__To be done__
Convert the items below into a JSON list of strings, one string per line, with blank lines omitted. Leave the pictures out of your answer.
»»
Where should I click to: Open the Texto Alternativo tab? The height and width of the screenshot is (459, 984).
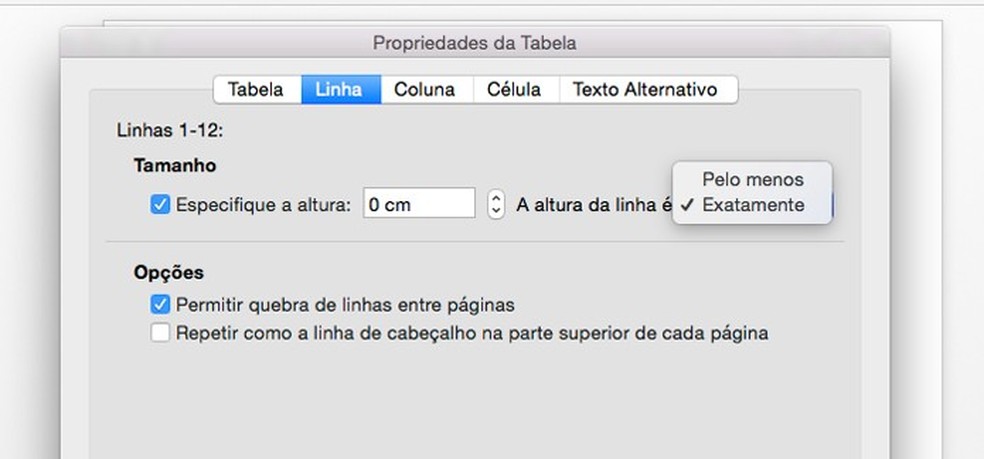tap(645, 89)
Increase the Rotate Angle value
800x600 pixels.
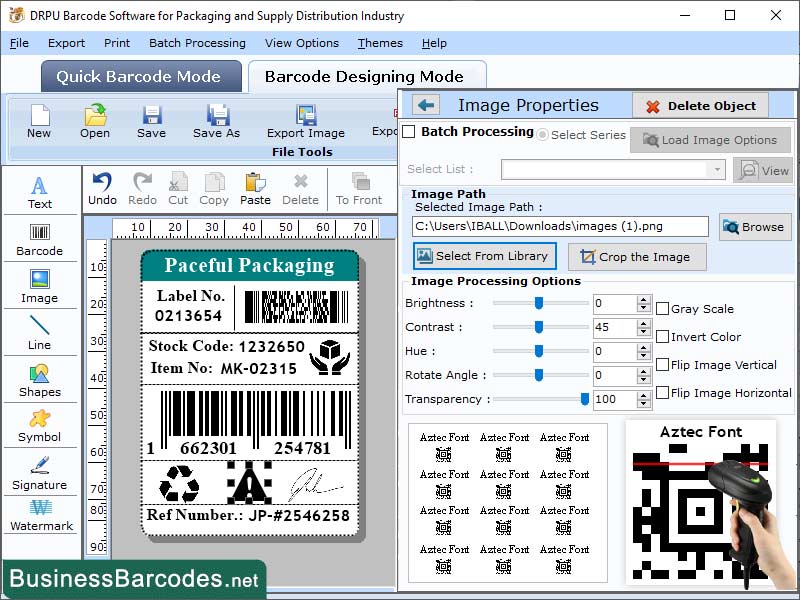[644, 371]
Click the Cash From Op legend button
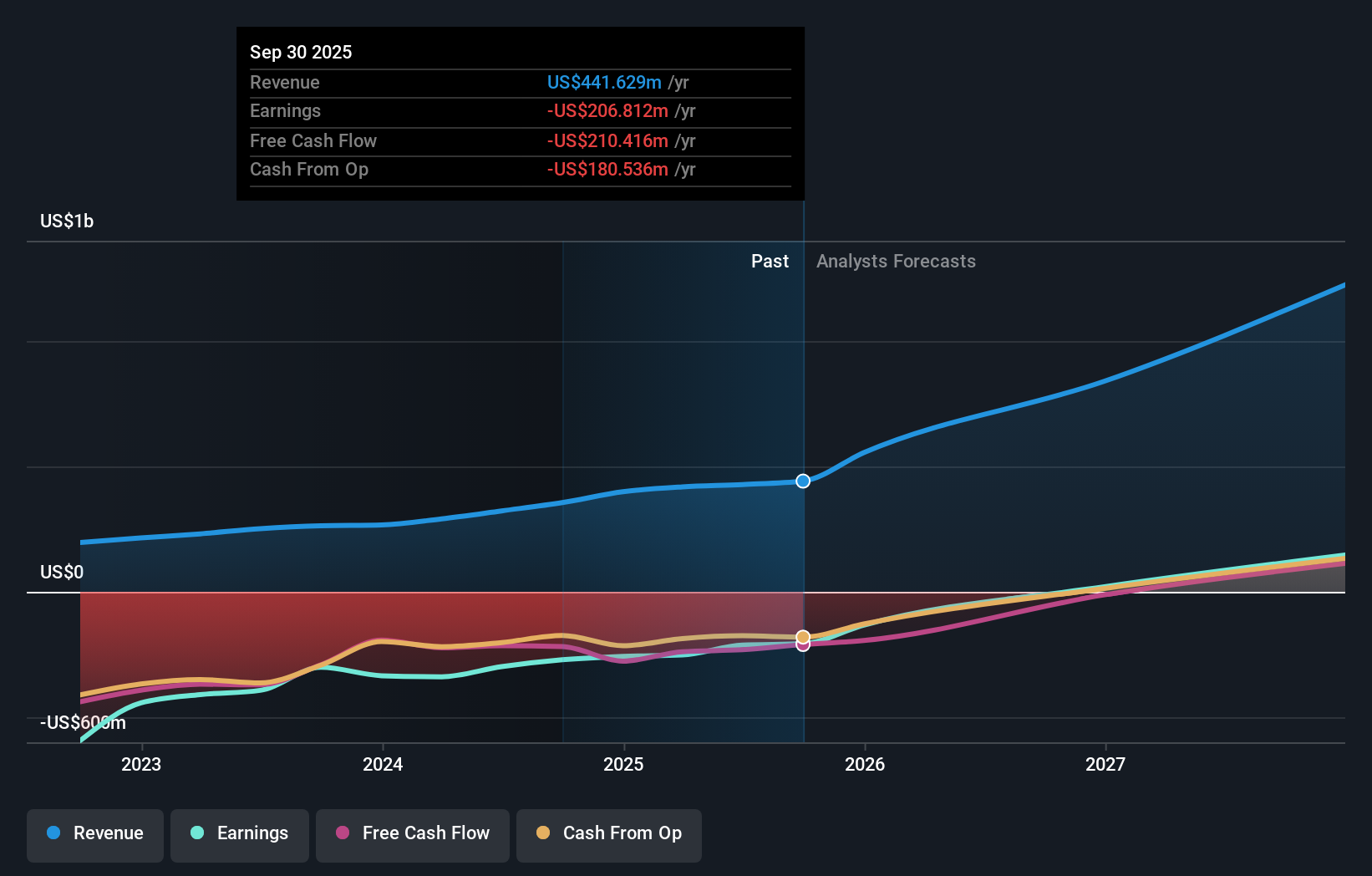This screenshot has height=876, width=1372. (x=609, y=833)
««
__Correct result__
[
  "Where should I click to: Open the Texto Alternativo tab? The height and width of the screenshot is (459, 984).",
  "tap(645, 89)",
  "Increase the Rotate Angle value",
  "800x600 pixels.",
  "[644, 371]",
  "Click the Cash From Op legend button",
  "This screenshot has height=876, width=1372. (x=609, y=833)"
]